Tasks and exercises:
1 – In the article on the Tri-City health care work force, rewrite the passage that begins with "We first need" and ends with "and blood banks.", changing "optometrists" to "eye doctors".
2 – Does the article on the Tri-City health care work force support each statement below? For each, answer yes or no and quote the words from the article that decide it. (a) Over 15 years, health care rose from fifth to second place among employing sectors in Benton and Franklin counties. (b) Health care and agriculture are the only two of the top five employing sectors that have increased their share of the work force. (c) Ambulatory care employment in the greater Tri-Cities grew at roughly the same rate as in Washington state.
3 – Write what comes next in the article on the Tri-City health care work force, starting after its final sentence.

Tri-City health care sector ranks as region’s second largest work force
By D. Patrick Jones
Despite recent challenges faced by local hospitals, health care here is acquiring all the features of a major medical center. Benton-Franklin Trends data makes this quite clear, tracking the share of the work force employed in the five highest-employing sectors. Health care is the second from the bottom in the graph. A visual inspection — or the pointer on your computer screen — will show a gain. In fact, the gain is the largest among the five.
In 15 years, the health care work force has climbed from fifth to second place in Benton and Franklin counties. Or, from 8.2 percent to 11.5 percent of the total work force. Among the top five employing sectors, only agriculture also has increased its share. In terms of jobs, health care has added 6,700 over the past 15 years, far more than the second- and third-fastest sectors of government and agriculture, respectively.
What forces have driven this? What parts of health care have climbed the most?
We first need to understand how economists track this sector. It is typically presented in four sub-sectors: ambulatory care, hospitals, nursing and residential care facilities, and social assistance organizations.
Ambulatory care is the largest, encompassing many “industries.” Among them are offices of physicians, dentists, chiropractors, various therapists, optometrists, mental health practitioners, kidney dialysis, outpatient mental health and substance abuse counselors, medical labs, home health services and blood banks.
Nursing and residential care facilities include nursing homes but also those for the developmentally disabled, centers addressing mental health and substance abuse, as well as continuing care and assisted living.
Social assistance organizations, strictly speaking, do not provide medical care. Yet, their work undergirds community health. Organizations counted in this sub-sector run the gamut, from child and youth services to community food and community housing services, and from vocational rehab to child care centers.
So which of these have grown the most in the greater Tri-Cities? Unfortunately, data don’t allow for a clear conclusion due to the necessary protection of sub-sectors with few players. Counts from ambulatory care, undoubtedly the largest, are thankfully available starting in 2005. Here the gain of employees has been about 2,500, or a percentage change of more than 75 percent. This growth has been more than twice the rate observed in Washington state.
For the other sub-sectors, we can only be guided by statewide numbers. If the experience in local health care has largely mirrored the state’s, headcounts in hospitals have grown but not as fast as those in social assistance organizations. Staff at nursing and residential care facilities have likely been the slowest to expand.

Given entries:
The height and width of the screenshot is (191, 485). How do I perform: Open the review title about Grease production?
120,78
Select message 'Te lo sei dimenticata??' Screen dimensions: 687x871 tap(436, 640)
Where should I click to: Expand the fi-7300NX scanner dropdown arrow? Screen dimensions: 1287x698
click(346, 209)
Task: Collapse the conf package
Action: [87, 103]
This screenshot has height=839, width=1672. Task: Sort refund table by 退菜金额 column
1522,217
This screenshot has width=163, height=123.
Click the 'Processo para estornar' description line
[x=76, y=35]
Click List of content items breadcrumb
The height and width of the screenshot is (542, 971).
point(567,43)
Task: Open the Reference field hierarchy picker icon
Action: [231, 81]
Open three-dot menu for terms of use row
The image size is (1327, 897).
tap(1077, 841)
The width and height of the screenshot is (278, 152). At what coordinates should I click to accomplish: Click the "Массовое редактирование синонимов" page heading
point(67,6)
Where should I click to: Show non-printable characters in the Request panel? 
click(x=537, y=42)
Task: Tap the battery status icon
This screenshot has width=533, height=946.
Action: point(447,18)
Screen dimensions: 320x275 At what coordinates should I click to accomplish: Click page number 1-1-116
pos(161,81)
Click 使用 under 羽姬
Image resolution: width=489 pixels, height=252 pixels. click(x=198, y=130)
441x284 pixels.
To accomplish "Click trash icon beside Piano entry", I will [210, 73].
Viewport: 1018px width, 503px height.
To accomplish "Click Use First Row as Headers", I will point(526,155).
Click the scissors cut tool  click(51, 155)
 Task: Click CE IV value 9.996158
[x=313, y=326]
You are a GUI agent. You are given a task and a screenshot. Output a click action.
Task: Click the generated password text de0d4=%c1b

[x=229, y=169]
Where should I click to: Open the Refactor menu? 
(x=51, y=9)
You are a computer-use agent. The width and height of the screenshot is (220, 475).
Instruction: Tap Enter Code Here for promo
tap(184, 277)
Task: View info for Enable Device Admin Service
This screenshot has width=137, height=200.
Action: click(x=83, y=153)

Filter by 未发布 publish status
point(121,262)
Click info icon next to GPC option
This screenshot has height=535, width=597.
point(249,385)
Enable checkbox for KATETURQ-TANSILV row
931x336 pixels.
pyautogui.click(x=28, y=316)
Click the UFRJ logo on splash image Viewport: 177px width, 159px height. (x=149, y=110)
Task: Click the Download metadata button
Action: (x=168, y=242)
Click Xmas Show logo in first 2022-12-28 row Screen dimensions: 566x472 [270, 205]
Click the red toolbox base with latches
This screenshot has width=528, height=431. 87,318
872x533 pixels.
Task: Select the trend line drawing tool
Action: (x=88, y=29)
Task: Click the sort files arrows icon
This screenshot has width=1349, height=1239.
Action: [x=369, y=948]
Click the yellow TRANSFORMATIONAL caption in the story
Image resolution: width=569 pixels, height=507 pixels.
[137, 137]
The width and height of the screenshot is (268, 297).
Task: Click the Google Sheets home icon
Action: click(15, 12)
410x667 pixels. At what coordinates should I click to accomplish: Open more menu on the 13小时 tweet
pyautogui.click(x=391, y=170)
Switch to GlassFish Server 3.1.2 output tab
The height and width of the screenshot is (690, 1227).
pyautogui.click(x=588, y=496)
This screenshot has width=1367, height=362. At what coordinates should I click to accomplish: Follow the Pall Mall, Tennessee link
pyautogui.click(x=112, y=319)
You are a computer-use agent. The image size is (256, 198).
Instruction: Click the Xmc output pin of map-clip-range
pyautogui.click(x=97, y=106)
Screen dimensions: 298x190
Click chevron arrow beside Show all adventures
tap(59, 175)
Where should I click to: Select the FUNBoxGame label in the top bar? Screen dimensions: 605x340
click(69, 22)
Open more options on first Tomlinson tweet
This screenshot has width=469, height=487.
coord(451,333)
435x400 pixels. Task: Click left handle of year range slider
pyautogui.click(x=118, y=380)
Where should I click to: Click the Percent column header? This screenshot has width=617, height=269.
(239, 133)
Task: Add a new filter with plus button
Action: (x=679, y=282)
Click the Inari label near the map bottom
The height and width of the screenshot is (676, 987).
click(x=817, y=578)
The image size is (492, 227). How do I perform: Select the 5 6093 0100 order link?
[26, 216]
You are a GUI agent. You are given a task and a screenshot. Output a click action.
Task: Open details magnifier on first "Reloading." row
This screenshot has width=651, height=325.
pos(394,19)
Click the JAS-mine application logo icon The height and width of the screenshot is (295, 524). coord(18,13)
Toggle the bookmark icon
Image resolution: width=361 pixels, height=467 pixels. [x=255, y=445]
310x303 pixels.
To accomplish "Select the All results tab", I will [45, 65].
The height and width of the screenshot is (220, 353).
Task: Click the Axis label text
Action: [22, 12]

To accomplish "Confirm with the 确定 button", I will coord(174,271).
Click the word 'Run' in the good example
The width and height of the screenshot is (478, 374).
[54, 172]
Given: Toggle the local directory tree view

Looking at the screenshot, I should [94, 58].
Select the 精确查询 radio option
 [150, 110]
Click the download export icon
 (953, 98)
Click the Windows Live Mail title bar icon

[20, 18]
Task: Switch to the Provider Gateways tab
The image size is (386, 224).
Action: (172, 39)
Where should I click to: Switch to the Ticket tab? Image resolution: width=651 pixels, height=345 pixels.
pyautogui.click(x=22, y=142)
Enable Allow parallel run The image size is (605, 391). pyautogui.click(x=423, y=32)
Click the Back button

Results in order:
1 –
We first need to understand how economists track this sector. It is typically presented in four sub-sectors: ambulatory care, hospitals, nursing and residential care facilities, and social assistance organizations.
Ambulatory care is the largest, encompassing many “industries.” Among them are offices of physicians, dentists, chiropractors, various therapists, eye doctors, mental health practitioners, kidney dialysis, outpatient mental health and substance abuse counselors, medical labs, home health services and blood banks.

2 –
(a) Yes: "In 15 years, the health care work force has climbed from fifth to second place in Benton and Franklin counties."
(b) Yes: "Among the top five employing sectors, only agriculture also has increased its share."
(c) No: "This growth has been more than twice the rate observed in Washington state."

3 –
Why do we care? Certainly one reason is that good health is a paramount desire of everyone. A reason that economists will advance lies in wages: many, but hardly all, of the occupations found in these industries pay well. Benton-Franklin Trends data reveals that the sector overall ranked third among the top five for annual wages. In 2017, the annual wage amounted to slightly more than $46,000. (Online readers can easily simplify the graph by clicking off boxes of the legend.)
This average actually lies below the average wage for all employed in the two counties. Yet, the sector shows great variation. Staff at social assistance organizations were paid a meager $22,500 in 2017. Local workers in ambulatory care, on the other hand, earned about $52,500 in Benton County and $57,000 in Franklin County. If the local distribution among the sub-sectors follows the state pattern, the average paid to hospital staff was higher yet.
Another reason we should care lies with the local labor market: it is signaling that health care workers are in high demand. Thanks to a state survey compiled by the Department of Employment Security, we know the top 25 occupations in demand.
For the most recently available month, September, the ranking was telling. In Benton County, nurses posted the highest number of openings. Other health care professions followed: physicians and surgeons placed sixth and 10th; family practitioners 11th; medical service managers 14th. The list wasn’t quite as long in Franklin County, but nurses placed second among the postings there.
To return to an earlier question: what lies behind this growth in health care work force? An obvious cause rests in population growth. As Trends data reveals, the number in the two counties has shot up by a cumulative 42 percent since 2002, more than twice the rate of our robustly growing state and more than three times the rate of the U.S.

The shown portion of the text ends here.